Microsoft’s Azure AI team has introduced Florence-2, a groundbreaking vision foundation model that can handle a wide range of vision and vision-language tasks using a unified, prompt-based representation. Available under a permissive MIT license, Florence-2 comes in two sizes, 232M and 771M parameters, and excels at tasks such as captioning, object detection, visual grounding, and segmentation, performing on par or better than many large vision models. This innovative model has the potential to revolutionize the way enterprises approach vision applications, providing a single, unified approach that can save investments on separate task-specific vision models.

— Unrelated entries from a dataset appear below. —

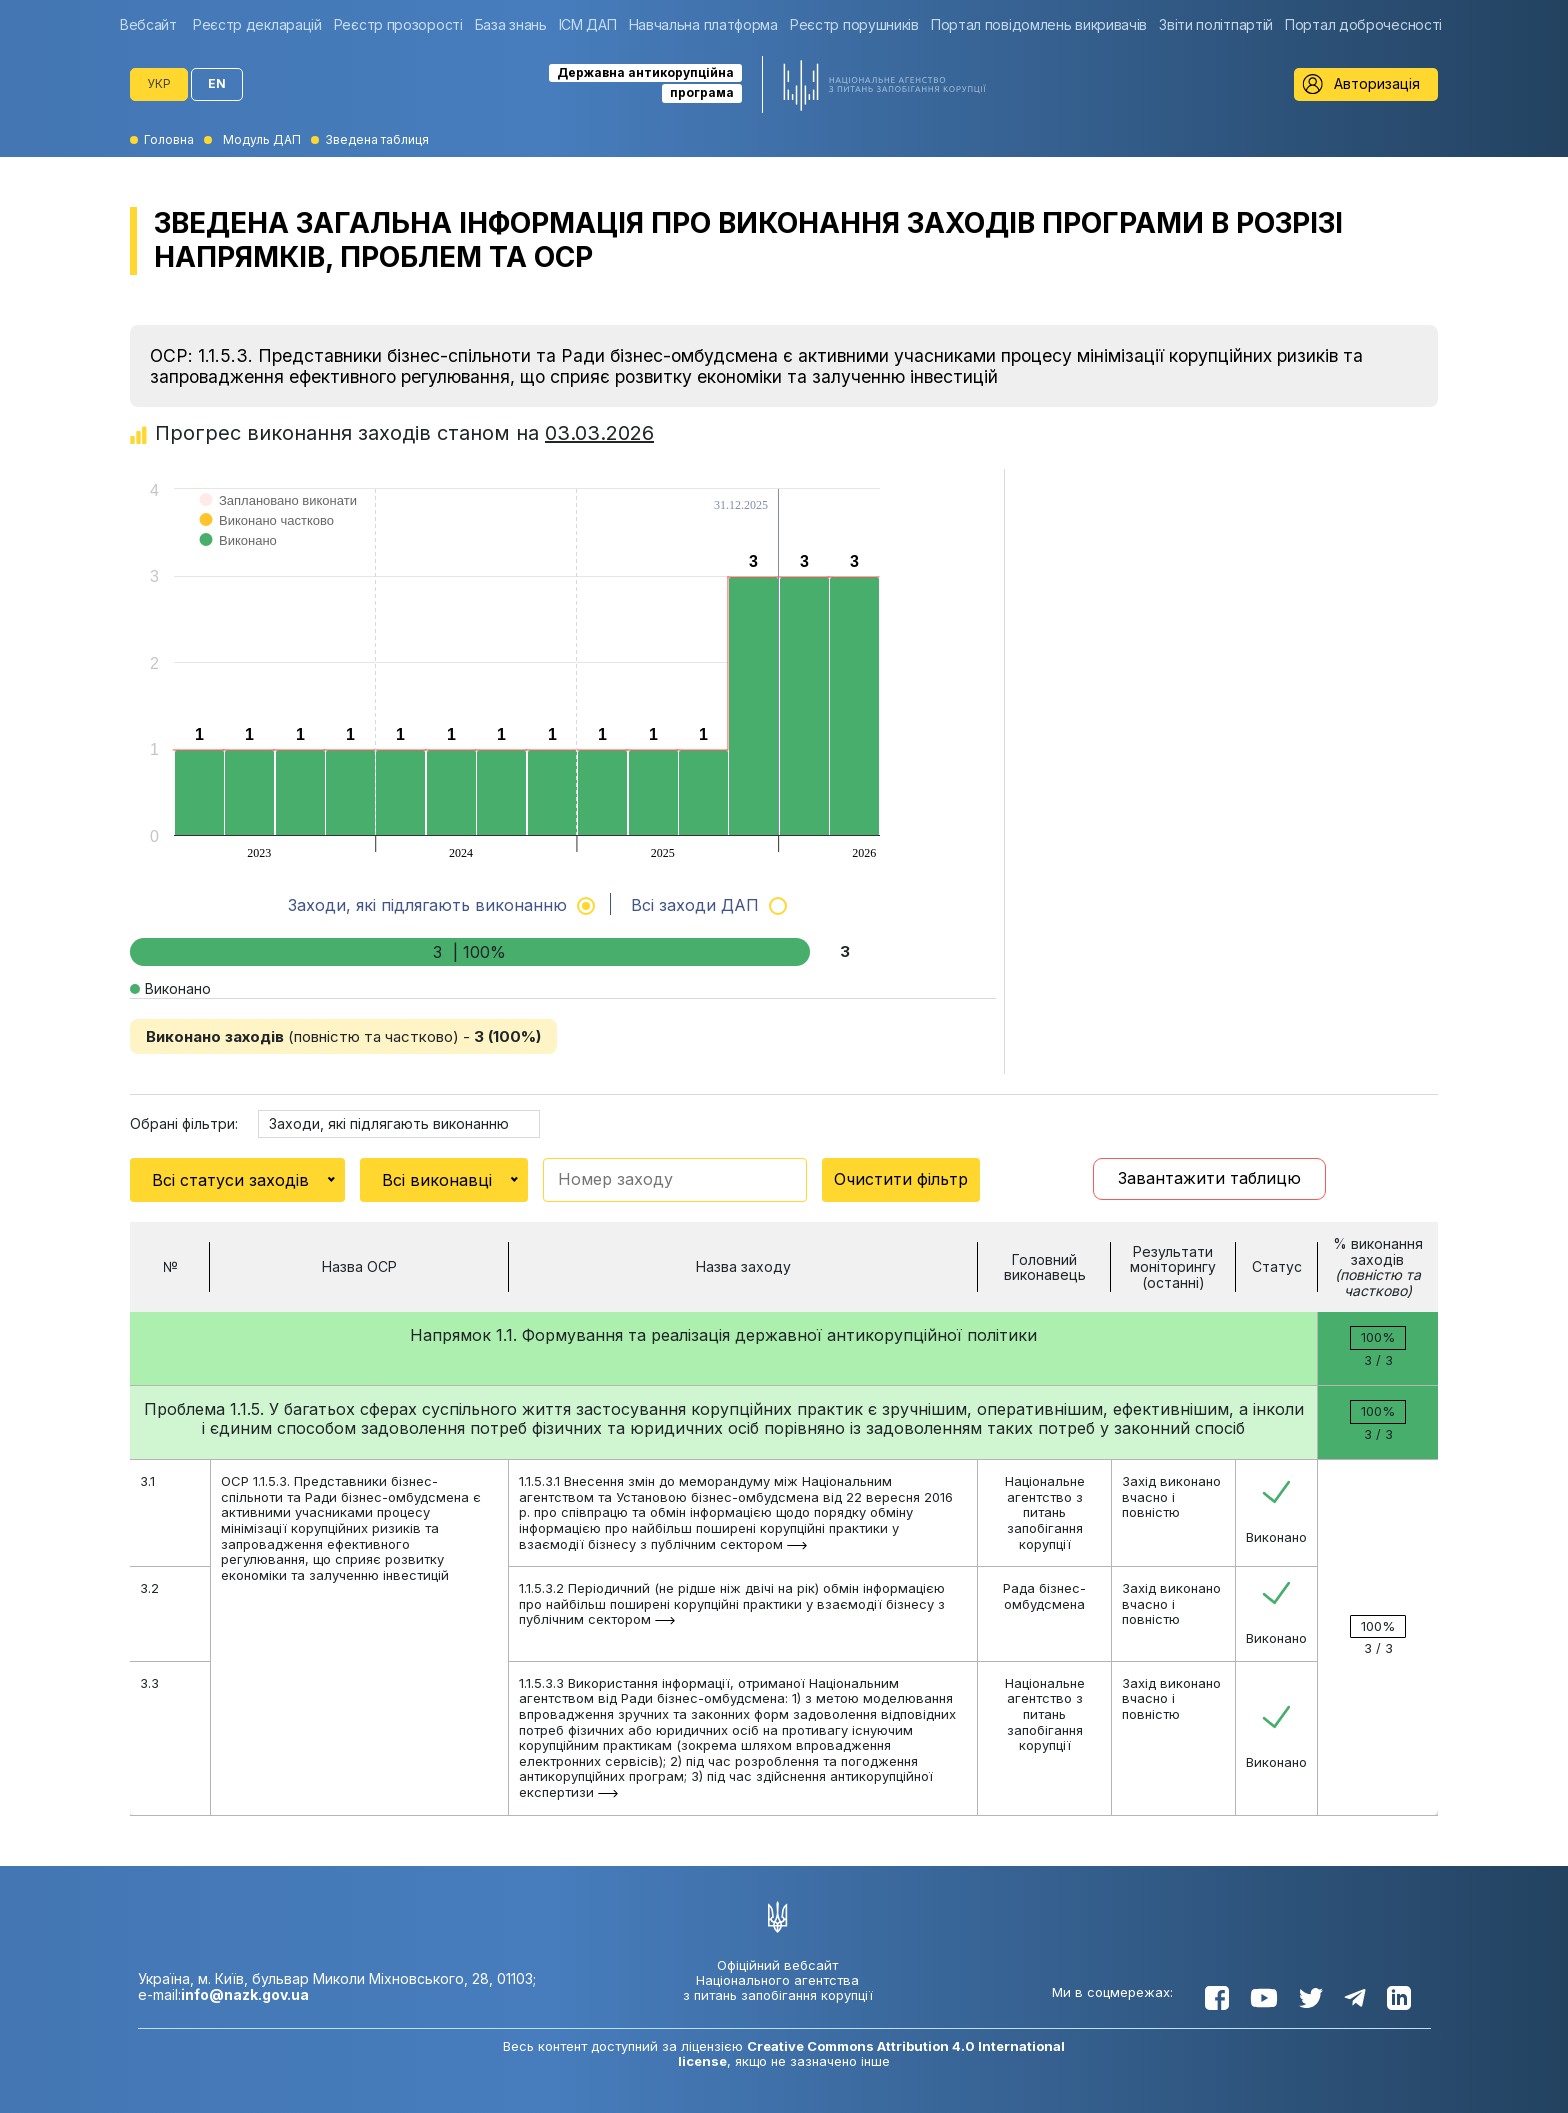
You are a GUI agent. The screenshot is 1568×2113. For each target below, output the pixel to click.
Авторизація (1377, 83)
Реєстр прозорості (398, 24)
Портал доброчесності (1363, 24)
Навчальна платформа (703, 24)
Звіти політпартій (1216, 24)
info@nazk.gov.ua (245, 1994)
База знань (511, 24)
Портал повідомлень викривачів (1039, 24)
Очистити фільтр (901, 1179)
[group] (153, 24)
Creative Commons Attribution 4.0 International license (871, 2053)
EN (217, 83)
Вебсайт (148, 24)
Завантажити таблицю (1209, 1178)
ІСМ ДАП (588, 24)
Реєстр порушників (854, 24)
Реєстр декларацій (257, 24)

What sets Florence-2 apart is its ability to understand spatial data across different scales, from broad image-level concepts to fine-grained pixel details, as well as semantic details such as high-level captions to detailed descriptions. Microsoft’s approach involved generating a comprehensive visual dataset called FLD-5B, which includes 5.4 billion annotations for 126 million images, covering details from high-level descriptions to specific regions and objects. Florence-2 uses a sequence-to-sequence architecture, integrating an image encoder and a multi-modality encoder-decoder, enabling the model to handle various vision tasks without requiring task-specific architectural modifications.
The model’s performance is impressive, outperforming larger models in various tasks, including object detection, captioning, visual grounding, and visual question answering. Its compact size and versatility make it an attractive option for developers, who can now offload the need for separate vision models for different tasks, reducing compute costs and development time.